▸ **Excerpt**
--------------------------------

Releases

DocArray 0.17 Update

Engineering Group

Sep 24, 2022 • 5 min read

DocArray 0.17 is a minor release. It contains 8 new features, 2 performance improvements, 7 bug fixes, and 2 documentation improvements.

DocArray is a library for nested, unstructured, multimodal data in transit, including text, image, audio, video, 3D mesh, etc. It allows deep-learning engineers to efficiently process, embed, search, recommend, store, and transfer the multi-modal data with a Pythonic API.

💡

DocArray is the common data layer used in all Jina AI products.

Full release note with links to pull requests

Release Note (`0.17.0`)

Release time: 2022-09-23 16:18:19

This release contains 8 new features, 2 performance improvements, 7 bug fixes, and 2 documentation improvements.

🆕 Features

Allow passing parameters to `load_uri_to_*` methods (#540)

The load_uri_to_* methods (load_uri_to_blob, load_uri_to_text, etc.) now accept kwargs so that you can pass a timeout parameter to the underlying request methods.

For example:

doc = Document(uri='uri_path')
doc.load_uri_to_blob(timeout=2)

Allow multiple DocumentArrays per Redis server (#540)

You can now store multiple DocumentArrays in a single Redis instance, as long as each DocumentArray has a different index_name:

da1 = DocumentArray(storage='redis', config={'host': 'localhost', 'port': 6379, 'n_dim': 128, 'index_name': 'da1'})
da2 = DocumentArray(storage='redis', config={'host': 'localhost', 'port': 6379, 'n_dim': 256, 'index_name': 'da2'})
da3 = DocumentArray(storage='redis', config={'host': 'localhost', 'port': 6379, 'n_dim': 512, 'index_name': 'da3'})

Logging in to Jina Cloud is now required before pushing/pulling DocumentArrays to/from Jina Cloud. You can log in either by creating a token in hub.jina.ai and setting it as an environment variable (JINA_AUTH_TOKEN=my_token) or using the CLI command jina auth login.

--------------------------------

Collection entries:
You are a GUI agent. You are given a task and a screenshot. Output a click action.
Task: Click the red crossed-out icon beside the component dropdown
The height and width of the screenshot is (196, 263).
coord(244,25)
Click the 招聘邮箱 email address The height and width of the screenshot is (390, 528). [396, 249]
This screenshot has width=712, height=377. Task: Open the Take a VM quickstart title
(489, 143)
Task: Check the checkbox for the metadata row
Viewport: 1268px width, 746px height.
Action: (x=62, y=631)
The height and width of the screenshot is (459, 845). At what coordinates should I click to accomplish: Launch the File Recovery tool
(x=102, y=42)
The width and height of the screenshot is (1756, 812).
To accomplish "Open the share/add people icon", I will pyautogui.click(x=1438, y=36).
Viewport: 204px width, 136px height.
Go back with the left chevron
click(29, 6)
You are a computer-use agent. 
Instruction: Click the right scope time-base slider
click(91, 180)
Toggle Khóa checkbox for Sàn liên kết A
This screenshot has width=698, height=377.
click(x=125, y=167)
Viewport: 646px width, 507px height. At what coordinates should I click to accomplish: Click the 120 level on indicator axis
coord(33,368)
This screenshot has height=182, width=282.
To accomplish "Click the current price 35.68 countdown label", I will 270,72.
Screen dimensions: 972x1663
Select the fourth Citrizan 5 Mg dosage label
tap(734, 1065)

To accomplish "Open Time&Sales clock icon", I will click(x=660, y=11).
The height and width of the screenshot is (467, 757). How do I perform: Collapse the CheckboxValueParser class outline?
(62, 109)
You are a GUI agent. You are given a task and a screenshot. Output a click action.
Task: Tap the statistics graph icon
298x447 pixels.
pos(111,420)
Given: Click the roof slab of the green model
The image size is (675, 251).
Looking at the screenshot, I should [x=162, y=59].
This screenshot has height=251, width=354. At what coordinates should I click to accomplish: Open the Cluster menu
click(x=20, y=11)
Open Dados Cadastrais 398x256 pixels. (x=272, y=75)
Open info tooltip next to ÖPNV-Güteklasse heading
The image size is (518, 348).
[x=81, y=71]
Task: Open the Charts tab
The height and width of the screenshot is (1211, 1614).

--------------------------------

▸ **Requests**
• 1. List each type of data that the DocArray 0.17 release notes name when describing what the library handles.
• 2. Print the portion of the DocArray 0.17 release notes between "Allow passing parameters" and "underlying request methods.", inclusive.

▸ **Answers below**
• 1. text, image, audio, video, 3D mesh

• 2.
Allow passing parameters to `load_uri_to_*` methods (#540)

The load_uri_to_* methods (load_uri_to_blob, load_uri_to_text, etc.) now accept kwargs so that you can pass a timeout parameter to the underlying request methods.